(Stored data entries)
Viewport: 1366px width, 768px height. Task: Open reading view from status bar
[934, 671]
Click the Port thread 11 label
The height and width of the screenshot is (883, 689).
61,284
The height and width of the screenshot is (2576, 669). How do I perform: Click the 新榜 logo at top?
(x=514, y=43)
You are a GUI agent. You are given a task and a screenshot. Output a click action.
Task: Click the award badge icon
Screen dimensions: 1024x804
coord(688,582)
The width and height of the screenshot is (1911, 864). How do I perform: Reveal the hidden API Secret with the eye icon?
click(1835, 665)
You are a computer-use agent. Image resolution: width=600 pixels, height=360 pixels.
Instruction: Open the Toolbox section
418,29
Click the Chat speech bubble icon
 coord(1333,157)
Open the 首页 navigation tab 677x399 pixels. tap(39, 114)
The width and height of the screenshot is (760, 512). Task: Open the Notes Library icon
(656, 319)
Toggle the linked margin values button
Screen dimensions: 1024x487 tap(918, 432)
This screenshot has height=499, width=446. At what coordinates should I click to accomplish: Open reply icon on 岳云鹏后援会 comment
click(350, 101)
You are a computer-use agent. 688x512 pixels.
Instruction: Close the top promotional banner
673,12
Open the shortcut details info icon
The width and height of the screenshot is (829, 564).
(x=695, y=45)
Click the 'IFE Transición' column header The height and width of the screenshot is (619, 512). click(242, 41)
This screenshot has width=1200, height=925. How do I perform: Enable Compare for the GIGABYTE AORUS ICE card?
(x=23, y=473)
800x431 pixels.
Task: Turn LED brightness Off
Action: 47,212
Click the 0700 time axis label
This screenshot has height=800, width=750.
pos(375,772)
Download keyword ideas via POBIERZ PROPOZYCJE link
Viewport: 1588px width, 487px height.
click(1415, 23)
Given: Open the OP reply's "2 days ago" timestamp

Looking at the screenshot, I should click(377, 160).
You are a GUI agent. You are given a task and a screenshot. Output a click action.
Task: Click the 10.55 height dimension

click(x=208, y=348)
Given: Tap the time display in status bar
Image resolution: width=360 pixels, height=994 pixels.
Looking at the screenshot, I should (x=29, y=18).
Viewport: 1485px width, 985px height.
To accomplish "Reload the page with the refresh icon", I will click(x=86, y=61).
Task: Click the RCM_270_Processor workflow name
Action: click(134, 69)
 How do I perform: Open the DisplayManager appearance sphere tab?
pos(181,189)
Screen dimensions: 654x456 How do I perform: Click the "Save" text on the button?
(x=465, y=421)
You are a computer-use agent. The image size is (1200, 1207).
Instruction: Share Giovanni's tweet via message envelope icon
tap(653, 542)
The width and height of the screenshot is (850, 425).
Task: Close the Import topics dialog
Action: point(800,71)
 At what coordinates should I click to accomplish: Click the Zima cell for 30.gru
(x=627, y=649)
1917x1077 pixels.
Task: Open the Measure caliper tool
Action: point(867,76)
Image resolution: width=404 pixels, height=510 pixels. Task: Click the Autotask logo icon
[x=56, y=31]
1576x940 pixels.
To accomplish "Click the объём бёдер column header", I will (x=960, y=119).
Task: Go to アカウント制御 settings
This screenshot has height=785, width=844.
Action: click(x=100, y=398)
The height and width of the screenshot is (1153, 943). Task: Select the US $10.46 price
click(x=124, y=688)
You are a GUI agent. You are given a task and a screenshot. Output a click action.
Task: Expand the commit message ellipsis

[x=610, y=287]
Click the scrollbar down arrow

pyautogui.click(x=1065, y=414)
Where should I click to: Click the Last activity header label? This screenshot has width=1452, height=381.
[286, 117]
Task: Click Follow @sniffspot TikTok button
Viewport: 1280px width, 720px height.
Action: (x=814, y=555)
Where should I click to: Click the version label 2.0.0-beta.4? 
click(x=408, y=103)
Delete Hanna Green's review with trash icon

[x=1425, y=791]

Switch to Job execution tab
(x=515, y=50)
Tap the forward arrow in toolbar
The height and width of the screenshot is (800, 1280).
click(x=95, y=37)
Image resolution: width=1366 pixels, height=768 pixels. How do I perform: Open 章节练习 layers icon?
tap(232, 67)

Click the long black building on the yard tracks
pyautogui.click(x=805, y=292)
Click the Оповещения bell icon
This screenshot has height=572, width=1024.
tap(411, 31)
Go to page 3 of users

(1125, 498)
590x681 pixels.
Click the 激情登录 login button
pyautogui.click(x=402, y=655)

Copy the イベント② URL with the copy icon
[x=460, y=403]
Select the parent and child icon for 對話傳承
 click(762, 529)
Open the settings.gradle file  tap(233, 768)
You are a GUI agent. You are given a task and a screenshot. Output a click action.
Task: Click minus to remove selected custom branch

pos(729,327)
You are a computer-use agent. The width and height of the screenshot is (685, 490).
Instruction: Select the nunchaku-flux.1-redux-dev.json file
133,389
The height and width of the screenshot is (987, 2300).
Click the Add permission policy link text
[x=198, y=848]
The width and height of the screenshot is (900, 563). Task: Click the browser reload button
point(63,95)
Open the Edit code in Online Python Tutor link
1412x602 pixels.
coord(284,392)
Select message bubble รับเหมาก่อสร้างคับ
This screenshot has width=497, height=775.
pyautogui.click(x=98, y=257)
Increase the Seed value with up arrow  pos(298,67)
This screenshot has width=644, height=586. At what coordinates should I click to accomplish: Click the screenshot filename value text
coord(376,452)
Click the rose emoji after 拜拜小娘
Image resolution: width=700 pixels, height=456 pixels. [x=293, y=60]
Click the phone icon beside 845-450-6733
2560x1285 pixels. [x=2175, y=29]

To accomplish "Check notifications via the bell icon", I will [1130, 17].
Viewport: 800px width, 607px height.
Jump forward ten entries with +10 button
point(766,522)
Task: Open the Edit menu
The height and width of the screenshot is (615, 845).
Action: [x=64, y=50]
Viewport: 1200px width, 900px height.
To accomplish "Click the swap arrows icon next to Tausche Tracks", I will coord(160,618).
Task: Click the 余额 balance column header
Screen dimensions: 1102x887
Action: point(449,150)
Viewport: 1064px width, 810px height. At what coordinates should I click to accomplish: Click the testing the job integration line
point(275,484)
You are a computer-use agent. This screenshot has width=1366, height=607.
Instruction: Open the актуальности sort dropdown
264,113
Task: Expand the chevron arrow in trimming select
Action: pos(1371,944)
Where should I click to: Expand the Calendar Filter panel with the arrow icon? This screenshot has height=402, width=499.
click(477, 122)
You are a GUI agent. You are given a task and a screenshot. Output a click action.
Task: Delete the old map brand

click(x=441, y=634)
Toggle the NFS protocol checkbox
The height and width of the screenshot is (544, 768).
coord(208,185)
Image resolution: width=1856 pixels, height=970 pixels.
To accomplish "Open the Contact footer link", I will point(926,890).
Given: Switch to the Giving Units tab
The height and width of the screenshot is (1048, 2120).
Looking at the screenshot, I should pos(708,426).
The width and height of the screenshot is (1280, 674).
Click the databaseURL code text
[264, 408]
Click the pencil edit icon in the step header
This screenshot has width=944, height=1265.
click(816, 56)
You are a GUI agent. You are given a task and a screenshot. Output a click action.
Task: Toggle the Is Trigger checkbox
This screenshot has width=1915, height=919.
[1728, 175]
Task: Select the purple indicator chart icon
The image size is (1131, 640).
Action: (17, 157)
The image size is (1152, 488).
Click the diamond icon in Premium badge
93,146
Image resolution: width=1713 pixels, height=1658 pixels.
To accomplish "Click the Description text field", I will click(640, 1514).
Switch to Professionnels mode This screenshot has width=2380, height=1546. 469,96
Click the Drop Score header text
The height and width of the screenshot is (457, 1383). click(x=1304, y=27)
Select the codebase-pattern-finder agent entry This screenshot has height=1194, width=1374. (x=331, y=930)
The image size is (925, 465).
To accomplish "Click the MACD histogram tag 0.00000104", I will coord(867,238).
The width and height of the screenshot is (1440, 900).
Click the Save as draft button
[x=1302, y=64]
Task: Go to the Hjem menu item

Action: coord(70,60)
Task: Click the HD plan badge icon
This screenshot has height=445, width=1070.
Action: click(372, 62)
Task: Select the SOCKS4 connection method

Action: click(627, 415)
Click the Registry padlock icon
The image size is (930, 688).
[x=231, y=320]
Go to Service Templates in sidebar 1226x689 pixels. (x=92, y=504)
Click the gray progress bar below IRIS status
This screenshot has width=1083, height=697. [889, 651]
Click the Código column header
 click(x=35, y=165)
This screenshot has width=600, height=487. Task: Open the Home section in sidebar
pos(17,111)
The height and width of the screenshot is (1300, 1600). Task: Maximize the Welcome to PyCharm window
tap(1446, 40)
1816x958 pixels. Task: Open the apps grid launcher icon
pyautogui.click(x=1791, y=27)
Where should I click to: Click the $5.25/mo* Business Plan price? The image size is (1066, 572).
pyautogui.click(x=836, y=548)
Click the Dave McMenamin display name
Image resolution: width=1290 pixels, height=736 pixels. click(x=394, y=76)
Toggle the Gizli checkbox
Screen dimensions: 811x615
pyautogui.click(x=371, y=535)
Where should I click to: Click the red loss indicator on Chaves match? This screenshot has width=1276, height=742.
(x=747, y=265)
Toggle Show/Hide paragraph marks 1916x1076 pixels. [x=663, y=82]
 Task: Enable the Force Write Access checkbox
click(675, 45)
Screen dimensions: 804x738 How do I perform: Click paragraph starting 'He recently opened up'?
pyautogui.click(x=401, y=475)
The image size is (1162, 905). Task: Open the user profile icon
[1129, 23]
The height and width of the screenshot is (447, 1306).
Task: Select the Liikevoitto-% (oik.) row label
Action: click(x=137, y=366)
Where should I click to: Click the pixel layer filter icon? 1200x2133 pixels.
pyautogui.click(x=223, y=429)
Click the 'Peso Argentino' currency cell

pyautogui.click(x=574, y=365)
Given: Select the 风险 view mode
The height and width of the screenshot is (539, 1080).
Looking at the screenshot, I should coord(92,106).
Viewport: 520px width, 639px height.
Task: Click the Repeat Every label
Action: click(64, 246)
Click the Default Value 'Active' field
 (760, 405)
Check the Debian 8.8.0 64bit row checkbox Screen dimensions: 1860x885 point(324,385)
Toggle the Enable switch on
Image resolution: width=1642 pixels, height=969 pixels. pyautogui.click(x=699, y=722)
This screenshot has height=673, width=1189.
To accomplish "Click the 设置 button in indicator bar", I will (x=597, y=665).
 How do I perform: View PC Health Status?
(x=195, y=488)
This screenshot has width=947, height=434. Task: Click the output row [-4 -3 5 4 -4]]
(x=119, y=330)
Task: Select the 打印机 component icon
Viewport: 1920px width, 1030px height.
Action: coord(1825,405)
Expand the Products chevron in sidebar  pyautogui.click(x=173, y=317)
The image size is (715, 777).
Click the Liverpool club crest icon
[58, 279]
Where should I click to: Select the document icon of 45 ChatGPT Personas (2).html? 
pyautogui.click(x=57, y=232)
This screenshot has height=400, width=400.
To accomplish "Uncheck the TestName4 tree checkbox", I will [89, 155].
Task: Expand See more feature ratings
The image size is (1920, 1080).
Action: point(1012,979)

**Assignment:** Word for word, set down the lines from the beginning of the records through the line that holds "You are a computer-use agent. 688x512 pixels.". Leave out the rest.

**Answer box:**
Viewport: 1366px width, 768px height. Task: Open reading view from status bar
[934, 671]
Click the Port thread 11 label
The height and width of the screenshot is (883, 689).
61,284
The height and width of the screenshot is (2576, 669). How do I perform: Click the 新榜 logo at top?
(x=514, y=43)
You are a GUI agent. You are given a task and a screenshot. Output a click action.
Task: Click the award badge icon
Screen dimensions: 1024x804
coord(688,582)
The width and height of the screenshot is (1911, 864). How do I perform: Reveal the hidden API Secret with the eye icon?
click(1835, 665)
You are a computer-use agent. Image resolution: width=600 pixels, height=360 pixels.
Instruction: Open the Toolbox section
418,29
Click the Chat speech bubble icon
 coord(1333,157)
Open the 首页 navigation tab 677x399 pixels. tap(39, 114)
The width and height of the screenshot is (760, 512). Task: Open the Notes Library icon
(656, 319)
Toggle the linked margin values button
Screen dimensions: 1024x487 tap(918, 432)
This screenshot has height=499, width=446. At what coordinates should I click to accomplish: Open reply icon on 岳云鹏后援会 comment
click(350, 101)
You are a computer-use agent. 688x512 pixels.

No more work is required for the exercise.